= Hanover-Altenbeken Railway Company =

The Hanover-Altenbeken Railway Company (Hannover-Altenbekener Eisenbahn-Gesellschaft, HAE) was among the companies of the German "railway king" Bethel Henry Strousberg. Its route network at the end of the first phase (up to 1872) consisted of two lines, Hanover–Altenbeken and Weetzen–Haste (Deister Railway). In addition, a branch line was opened from Linden-Küchengarten to Linden-Fischerhof for freight transport. The Löhne–Hamelin–Hildesheim–Vienenburg line was built in a second phase up to 1875. The section to Hildesheim is now known as the Weser railway, further east it is operated as the Hildesheim–Goslar line. This extended the network from the Weser Uplands to the Harz.

The planning of this rail network was already under way during the existence of the Kingdom of Hanover, but its construction commenced after Hanover's annexation by Prussia in 1866. The main purpose of the railway's construction was to connect Hamelin to the rail network and to improve the transport of coal from the Deister hills.

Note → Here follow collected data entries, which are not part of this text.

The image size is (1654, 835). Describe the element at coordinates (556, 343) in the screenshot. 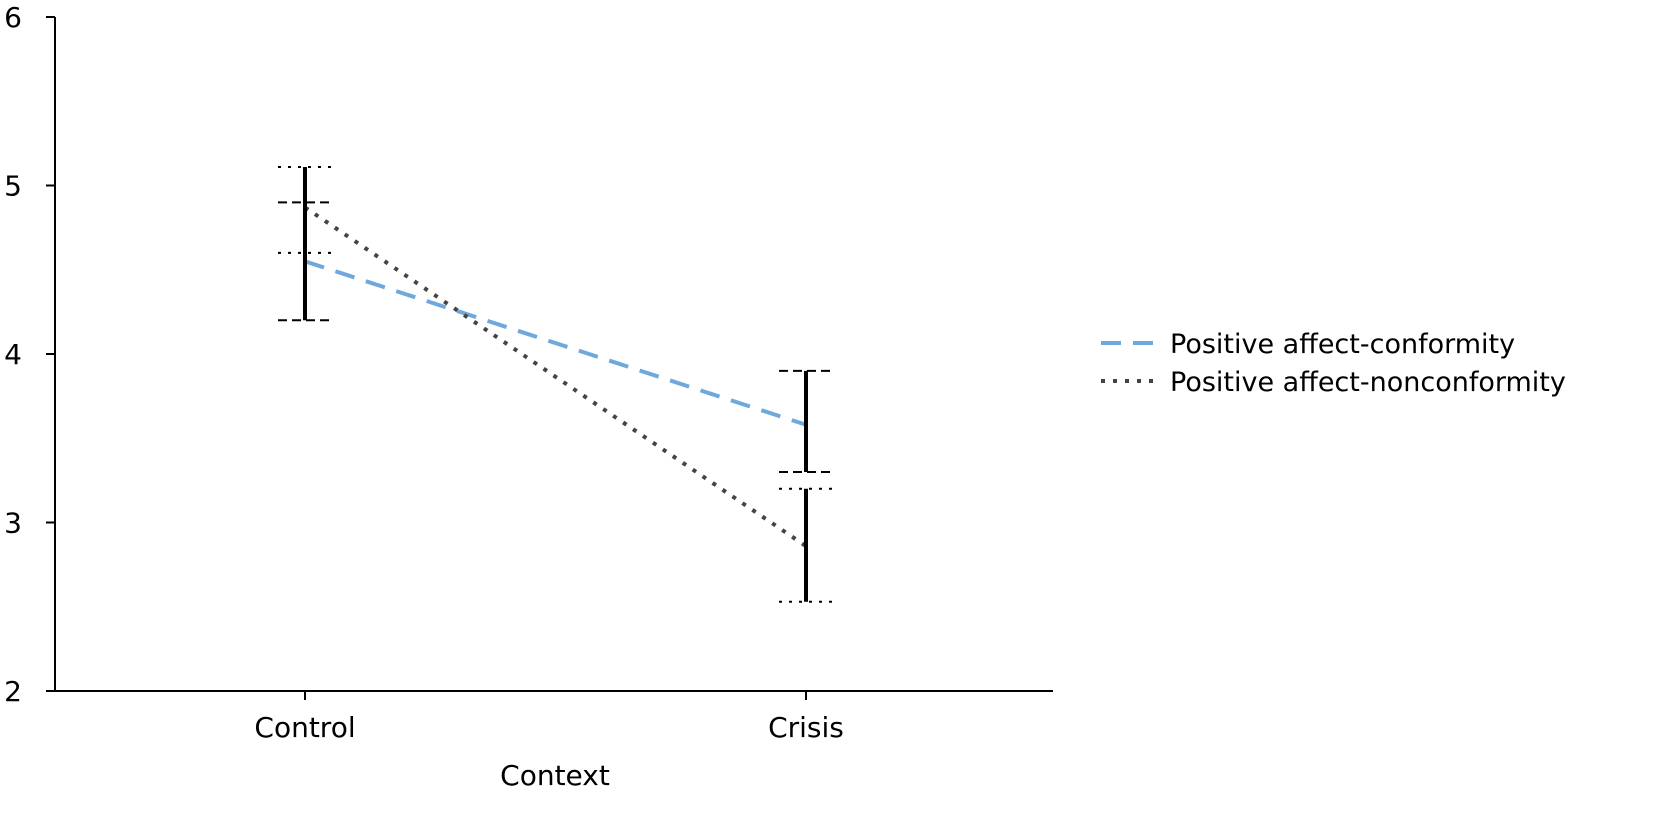

I see `series-line-conformity` at that location.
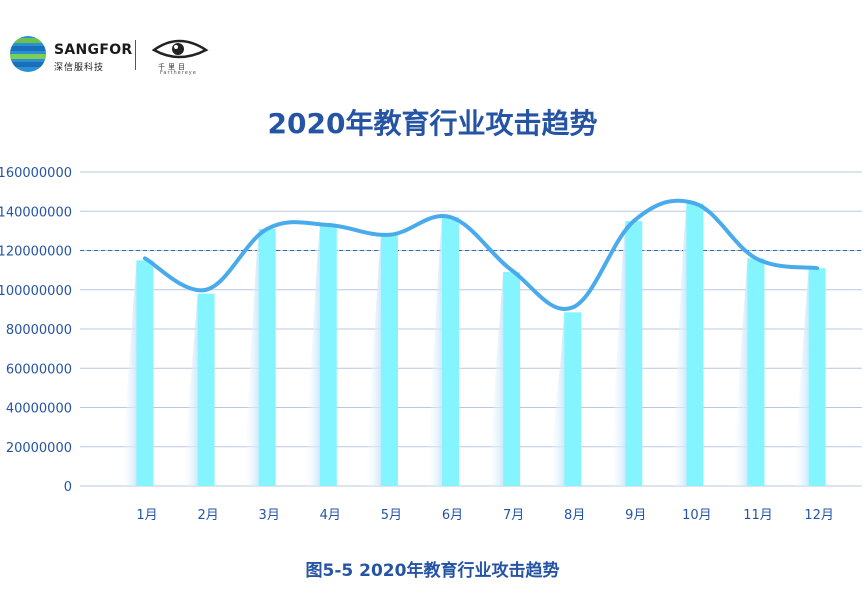 This screenshot has width=865, height=611. What do you see at coordinates (206, 390) in the screenshot?
I see `bar-2月` at bounding box center [206, 390].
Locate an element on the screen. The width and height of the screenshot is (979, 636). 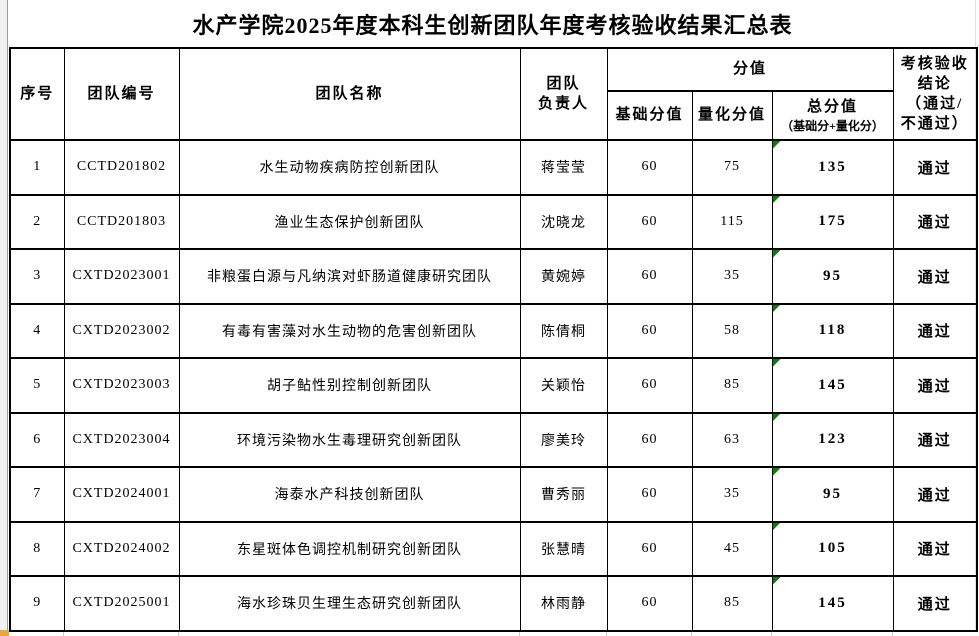
cell-total-score: 105 is located at coordinates (832, 548).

Strousberg's motivation, however, was the idea of a connection of the rail network in the east (Silesian industrial belt and East Prussia) with the Ruhr industrial area. Along with building the Altenbeken line, he attempted to acquire the network of the Royal Westphalian Railway Company (Königlich-Westfälische Eisenbahn).

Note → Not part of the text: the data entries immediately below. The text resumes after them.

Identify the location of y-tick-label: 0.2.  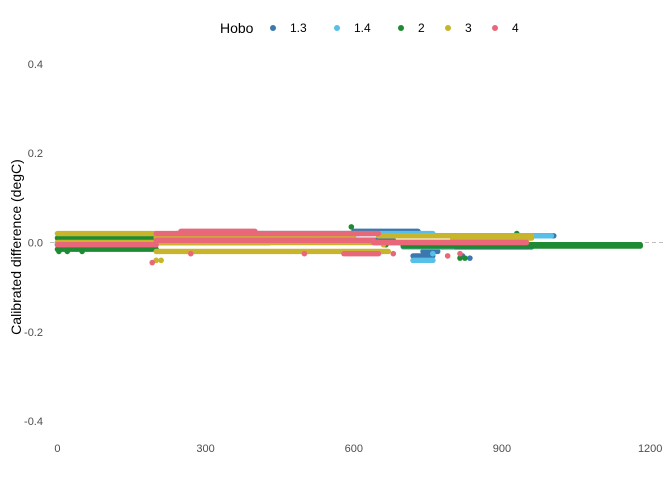
(36, 154).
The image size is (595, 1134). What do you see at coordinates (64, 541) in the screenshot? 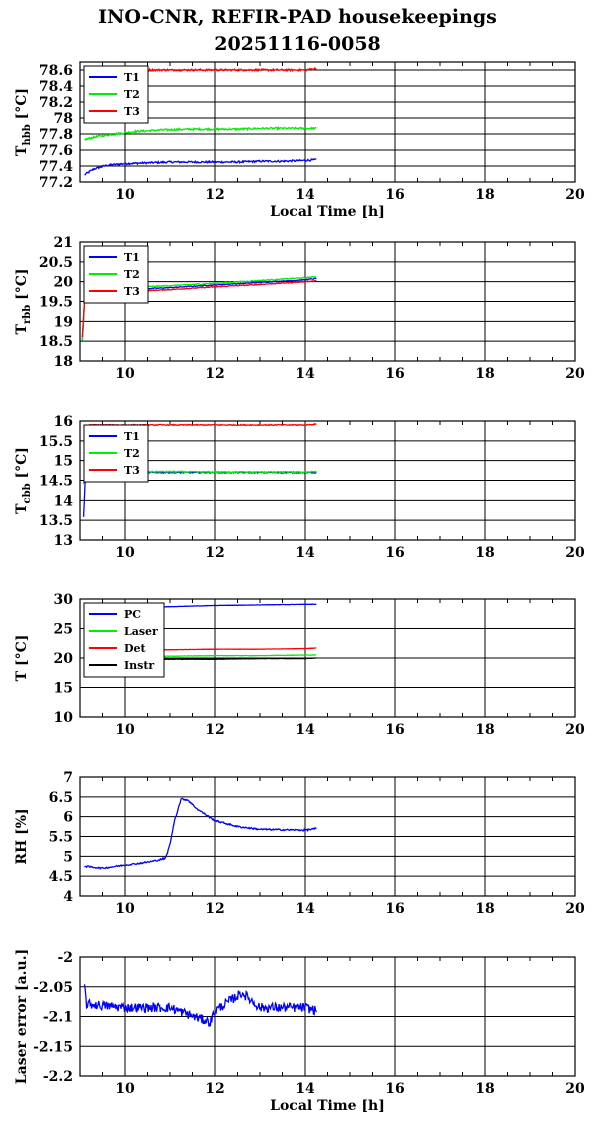
I see `y-tick-label: 13` at bounding box center [64, 541].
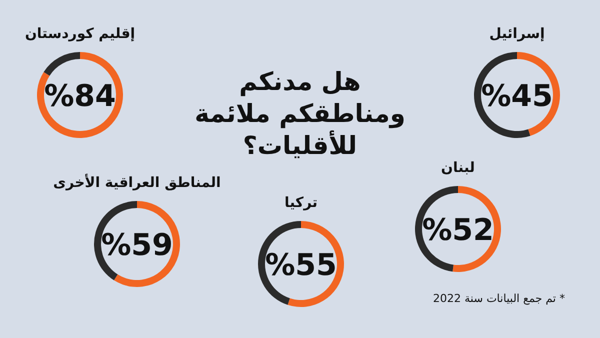 The height and width of the screenshot is (338, 600). I want to click on data-label: %52, so click(458, 230).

The concession for the lines of the first phase was issued on 25 November 1868, construction of track began in 1869 and 1870 and was interrupted because of labour shortages due to the Franco-Prussian War. For this reason the concession was extended for one year. The first leg between Hanover and Hameln was on opened 13 April 1872. This was followed on 1 May 1872 by the opening of the Weetzen–Barsinghausen section and on 15 August 1872 by the Barsinghausen-Haste section. The total line to Altenbeken was completed on 19 December 1872. The original starting point was Hannover Localbahnhof (local station), later called Südbahnhof (south station), near Bismarckstraße. This had a connection to the railway yards at Pferdeturm, now used for sidings, which gave a further connection to the line to Lehrte and Brunswick.

The Löhne–Hildesheim–Vienenburg line had been built in cooperation with the Magdeburg-Halberstadt Railway Company (Magdeburg-Halberstädter Eisenbahngesellschaft, MHE). Following the financial demise of Strousberg companies, management of the Löhne–Hildesheim–Vienenburg line was taken over by the MHE. It was opened in May/June 1875. The Grauhof–Vienenburg section was operated jointly from its opening.

Strousberg planned more lines to connect with the HAE. After his bankruptcy in the early 1870s these plans were abandoned or taken up by the Prussian state railways, such as the Hildesheim–Brunswick railway.

Following the nationalisation of the MHE system, the HAE system was taken over, although the Prussian state had no special interest in the railway. On 1 February 1880, the HAE became part of the administration and operation of the Prussian state railways and on 1 April 1881 the Prussian state took possession of its assets.